_Your objective:_ Look through the records below for the line with "Image resolution: width=451". Return that line and each one after it up to and including the line with "Task: Select the cell 890회 22", exactly.
....
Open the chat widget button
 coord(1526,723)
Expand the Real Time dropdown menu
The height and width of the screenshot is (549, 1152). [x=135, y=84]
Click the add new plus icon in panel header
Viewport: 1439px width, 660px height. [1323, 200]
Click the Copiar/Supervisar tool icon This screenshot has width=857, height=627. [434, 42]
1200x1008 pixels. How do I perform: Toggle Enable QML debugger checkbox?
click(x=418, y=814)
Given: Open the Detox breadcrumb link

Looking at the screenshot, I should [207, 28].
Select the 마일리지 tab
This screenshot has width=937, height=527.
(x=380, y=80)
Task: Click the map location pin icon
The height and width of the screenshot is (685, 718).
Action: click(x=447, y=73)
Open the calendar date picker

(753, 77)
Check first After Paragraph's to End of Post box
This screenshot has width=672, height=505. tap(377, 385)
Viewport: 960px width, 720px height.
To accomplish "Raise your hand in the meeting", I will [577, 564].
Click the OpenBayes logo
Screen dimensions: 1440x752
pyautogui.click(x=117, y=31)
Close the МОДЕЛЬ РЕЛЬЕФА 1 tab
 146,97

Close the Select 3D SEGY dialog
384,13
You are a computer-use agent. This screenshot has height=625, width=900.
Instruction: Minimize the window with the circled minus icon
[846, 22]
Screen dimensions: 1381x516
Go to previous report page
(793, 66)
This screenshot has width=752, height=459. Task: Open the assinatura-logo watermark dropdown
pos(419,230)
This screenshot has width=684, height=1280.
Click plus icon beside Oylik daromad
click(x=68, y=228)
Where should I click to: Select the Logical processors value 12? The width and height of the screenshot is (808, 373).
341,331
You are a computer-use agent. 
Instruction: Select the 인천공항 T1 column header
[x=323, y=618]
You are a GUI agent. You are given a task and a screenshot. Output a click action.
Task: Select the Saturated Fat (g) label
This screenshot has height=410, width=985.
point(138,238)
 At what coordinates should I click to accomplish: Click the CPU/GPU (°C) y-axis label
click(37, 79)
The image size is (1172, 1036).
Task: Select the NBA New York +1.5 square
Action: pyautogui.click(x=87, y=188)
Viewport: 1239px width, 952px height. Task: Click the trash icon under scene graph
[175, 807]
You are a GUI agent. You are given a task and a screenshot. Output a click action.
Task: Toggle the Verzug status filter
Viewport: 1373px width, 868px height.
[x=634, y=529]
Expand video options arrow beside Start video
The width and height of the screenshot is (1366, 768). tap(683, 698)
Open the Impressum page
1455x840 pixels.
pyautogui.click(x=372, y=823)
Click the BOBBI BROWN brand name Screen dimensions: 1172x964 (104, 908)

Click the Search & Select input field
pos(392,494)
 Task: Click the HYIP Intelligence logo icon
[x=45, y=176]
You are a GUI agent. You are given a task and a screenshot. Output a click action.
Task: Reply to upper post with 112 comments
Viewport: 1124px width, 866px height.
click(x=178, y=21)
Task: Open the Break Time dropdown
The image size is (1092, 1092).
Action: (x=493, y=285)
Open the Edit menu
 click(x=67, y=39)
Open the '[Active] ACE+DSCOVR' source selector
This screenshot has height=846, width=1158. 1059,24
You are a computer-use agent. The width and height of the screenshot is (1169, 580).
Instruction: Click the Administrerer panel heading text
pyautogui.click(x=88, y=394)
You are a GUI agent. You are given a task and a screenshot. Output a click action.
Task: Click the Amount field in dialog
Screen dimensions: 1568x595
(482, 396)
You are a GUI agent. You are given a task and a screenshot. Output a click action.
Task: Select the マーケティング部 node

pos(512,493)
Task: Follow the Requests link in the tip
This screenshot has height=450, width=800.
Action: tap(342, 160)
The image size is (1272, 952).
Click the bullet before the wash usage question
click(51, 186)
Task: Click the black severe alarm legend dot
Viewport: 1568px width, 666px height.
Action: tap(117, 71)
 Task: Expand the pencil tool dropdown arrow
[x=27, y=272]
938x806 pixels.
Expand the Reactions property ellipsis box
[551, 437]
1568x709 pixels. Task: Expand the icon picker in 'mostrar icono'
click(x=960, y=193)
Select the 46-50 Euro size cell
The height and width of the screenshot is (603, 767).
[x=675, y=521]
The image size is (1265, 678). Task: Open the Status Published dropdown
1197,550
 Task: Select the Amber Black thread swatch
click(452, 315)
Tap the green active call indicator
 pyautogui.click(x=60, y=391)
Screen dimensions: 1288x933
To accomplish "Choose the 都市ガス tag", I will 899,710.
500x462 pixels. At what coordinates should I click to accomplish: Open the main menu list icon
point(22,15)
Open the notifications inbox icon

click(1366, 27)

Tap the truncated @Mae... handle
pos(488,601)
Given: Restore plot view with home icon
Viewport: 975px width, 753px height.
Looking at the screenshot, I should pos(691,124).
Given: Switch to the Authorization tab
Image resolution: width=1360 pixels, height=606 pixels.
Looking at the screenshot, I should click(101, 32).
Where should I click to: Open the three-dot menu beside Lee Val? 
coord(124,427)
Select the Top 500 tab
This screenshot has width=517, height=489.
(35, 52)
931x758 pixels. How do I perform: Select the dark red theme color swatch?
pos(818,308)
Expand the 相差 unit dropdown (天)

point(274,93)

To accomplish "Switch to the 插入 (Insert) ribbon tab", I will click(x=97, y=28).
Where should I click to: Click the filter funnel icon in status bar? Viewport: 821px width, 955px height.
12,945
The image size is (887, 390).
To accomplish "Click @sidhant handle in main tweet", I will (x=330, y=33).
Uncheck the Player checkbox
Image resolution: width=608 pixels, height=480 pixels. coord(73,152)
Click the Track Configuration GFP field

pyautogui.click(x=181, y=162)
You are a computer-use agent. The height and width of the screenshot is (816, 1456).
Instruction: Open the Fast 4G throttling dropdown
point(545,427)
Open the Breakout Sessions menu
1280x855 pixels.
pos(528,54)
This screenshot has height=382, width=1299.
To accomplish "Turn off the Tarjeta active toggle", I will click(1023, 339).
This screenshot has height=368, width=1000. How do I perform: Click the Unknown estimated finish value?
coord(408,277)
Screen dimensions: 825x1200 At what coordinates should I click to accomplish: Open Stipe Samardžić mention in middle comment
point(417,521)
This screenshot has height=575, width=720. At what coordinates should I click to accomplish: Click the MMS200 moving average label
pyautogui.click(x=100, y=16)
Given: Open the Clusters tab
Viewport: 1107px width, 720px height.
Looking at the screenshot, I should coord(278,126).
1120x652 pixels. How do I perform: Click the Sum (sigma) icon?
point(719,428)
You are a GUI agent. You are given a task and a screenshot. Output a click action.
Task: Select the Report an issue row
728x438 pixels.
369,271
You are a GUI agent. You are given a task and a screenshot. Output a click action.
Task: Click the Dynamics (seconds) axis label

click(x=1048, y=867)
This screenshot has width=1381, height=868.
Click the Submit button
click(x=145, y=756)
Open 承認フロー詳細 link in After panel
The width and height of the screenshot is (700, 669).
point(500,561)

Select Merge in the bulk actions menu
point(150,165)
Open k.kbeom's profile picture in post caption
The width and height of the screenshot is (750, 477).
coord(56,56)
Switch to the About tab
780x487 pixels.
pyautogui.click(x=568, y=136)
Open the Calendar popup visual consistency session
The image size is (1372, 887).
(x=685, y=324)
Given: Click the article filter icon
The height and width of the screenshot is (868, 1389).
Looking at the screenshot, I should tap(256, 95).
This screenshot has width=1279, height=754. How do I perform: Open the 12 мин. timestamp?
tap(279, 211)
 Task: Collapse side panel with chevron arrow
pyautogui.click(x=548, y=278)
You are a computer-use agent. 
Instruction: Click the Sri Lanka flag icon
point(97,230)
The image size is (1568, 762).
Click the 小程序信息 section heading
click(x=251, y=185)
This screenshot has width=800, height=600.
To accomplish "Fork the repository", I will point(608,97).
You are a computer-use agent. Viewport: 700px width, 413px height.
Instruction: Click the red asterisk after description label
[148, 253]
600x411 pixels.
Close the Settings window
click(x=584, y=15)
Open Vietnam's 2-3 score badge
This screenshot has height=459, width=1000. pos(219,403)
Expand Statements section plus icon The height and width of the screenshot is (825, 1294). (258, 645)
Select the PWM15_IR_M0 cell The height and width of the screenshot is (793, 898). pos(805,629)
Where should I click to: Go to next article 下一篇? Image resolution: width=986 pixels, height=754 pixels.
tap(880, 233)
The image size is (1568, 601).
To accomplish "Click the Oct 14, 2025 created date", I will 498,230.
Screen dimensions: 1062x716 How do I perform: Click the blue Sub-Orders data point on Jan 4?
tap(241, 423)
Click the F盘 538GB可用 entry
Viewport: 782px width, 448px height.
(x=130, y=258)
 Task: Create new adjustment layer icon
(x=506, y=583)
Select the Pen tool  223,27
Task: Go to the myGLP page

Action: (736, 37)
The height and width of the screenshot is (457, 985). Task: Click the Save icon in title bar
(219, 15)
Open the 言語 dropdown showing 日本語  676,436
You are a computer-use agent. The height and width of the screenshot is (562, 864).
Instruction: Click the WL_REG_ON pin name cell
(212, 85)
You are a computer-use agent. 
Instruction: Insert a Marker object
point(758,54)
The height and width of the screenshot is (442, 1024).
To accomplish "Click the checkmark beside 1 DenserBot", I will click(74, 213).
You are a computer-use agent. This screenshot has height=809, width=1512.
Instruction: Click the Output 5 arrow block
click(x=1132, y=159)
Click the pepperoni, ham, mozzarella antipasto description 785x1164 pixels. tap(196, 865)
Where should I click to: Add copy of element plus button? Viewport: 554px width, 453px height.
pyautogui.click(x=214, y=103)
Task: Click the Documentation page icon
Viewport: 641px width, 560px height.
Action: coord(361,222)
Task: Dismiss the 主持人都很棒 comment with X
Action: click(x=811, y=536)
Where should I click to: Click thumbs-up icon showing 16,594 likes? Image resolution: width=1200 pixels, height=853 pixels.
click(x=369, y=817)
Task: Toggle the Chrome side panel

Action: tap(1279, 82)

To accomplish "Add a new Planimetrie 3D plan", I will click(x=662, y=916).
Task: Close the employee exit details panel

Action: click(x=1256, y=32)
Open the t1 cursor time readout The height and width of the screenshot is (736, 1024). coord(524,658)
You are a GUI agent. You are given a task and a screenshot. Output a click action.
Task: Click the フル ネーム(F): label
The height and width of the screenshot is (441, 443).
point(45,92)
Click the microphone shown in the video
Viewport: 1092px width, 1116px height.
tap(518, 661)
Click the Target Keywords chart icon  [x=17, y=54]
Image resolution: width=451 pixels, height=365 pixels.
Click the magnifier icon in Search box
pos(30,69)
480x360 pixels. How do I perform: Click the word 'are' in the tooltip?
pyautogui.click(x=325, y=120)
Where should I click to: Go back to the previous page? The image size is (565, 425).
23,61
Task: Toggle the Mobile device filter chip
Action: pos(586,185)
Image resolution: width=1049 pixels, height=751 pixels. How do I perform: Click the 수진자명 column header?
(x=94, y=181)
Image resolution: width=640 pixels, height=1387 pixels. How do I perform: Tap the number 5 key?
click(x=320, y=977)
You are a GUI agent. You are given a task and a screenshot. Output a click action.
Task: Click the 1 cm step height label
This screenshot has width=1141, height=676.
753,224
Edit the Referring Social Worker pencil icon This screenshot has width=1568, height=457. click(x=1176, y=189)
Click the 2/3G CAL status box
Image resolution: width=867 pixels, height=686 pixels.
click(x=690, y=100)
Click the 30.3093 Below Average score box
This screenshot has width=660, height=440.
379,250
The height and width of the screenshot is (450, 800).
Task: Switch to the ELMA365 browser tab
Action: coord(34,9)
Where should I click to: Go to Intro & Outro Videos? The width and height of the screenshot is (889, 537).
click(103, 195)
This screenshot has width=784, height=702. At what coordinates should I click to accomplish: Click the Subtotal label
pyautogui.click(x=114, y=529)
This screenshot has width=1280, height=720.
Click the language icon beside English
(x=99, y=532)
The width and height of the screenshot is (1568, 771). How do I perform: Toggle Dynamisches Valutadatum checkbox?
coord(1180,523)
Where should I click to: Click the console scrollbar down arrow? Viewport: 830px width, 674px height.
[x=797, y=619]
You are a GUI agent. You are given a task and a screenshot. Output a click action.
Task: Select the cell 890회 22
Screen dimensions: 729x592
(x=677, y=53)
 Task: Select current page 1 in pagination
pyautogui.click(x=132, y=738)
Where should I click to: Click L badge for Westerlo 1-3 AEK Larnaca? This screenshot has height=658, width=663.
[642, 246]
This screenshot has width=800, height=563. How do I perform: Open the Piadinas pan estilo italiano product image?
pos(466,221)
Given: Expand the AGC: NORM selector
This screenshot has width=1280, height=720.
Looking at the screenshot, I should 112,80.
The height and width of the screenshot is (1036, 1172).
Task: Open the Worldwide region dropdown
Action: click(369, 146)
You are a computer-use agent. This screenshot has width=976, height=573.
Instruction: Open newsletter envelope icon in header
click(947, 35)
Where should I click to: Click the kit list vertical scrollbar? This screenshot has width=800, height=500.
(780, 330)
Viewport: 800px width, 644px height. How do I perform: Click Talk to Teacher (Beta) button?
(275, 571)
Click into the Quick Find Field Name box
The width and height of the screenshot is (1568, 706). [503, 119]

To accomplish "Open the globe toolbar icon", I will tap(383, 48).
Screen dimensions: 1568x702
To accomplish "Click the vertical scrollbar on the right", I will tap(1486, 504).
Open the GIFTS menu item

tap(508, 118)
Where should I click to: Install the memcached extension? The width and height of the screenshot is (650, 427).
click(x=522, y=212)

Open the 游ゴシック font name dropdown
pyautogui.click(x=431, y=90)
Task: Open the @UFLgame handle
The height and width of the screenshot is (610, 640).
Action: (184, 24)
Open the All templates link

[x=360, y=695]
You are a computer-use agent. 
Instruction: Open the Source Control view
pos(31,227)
....
_Written response:_
Image resolution: width=451 pixels, height=365 pixels.
Click the magnifier icon in Search box
pos(30,69)
480x360 pixels. How do I perform: Click the word 'are' in the tooltip?
pyautogui.click(x=325, y=120)
Where should I click to: Go back to the previous page? The image size is (565, 425).
23,61
Task: Toggle the Mobile device filter chip
Action: pos(586,185)
Image resolution: width=1049 pixels, height=751 pixels. How do I perform: Click the 수진자명 column header?
(x=94, y=181)
Image resolution: width=640 pixels, height=1387 pixels. How do I perform: Tap the number 5 key?
click(x=320, y=977)
You are a GUI agent. You are given a task and a screenshot. Output a click action.
Task: Click the 1 cm step height label
This screenshot has width=1141, height=676.
753,224
Edit the Referring Social Worker pencil icon This screenshot has width=1568, height=457. click(x=1176, y=189)
Click the 2/3G CAL status box
Image resolution: width=867 pixels, height=686 pixels.
click(x=690, y=100)
Click the 30.3093 Below Average score box
This screenshot has width=660, height=440.
379,250
The height and width of the screenshot is (450, 800).
Task: Switch to the ELMA365 browser tab
Action: coord(34,9)
Where should I click to: Go to Intro & Outro Videos? The width and height of the screenshot is (889, 537).
click(103, 195)
This screenshot has width=784, height=702. At what coordinates should I click to accomplish: Click the Subtotal label
pyautogui.click(x=114, y=529)
This screenshot has width=1280, height=720.
Click the language icon beside English
(x=99, y=532)
The width and height of the screenshot is (1568, 771). How do I perform: Toggle Dynamisches Valutadatum checkbox?
coord(1180,523)
Where should I click to: Click the console scrollbar down arrow? Viewport: 830px width, 674px height.
[x=797, y=619]
You are a GUI agent. You are given a task and a screenshot. Output a click action.
Task: Select the cell 890회 22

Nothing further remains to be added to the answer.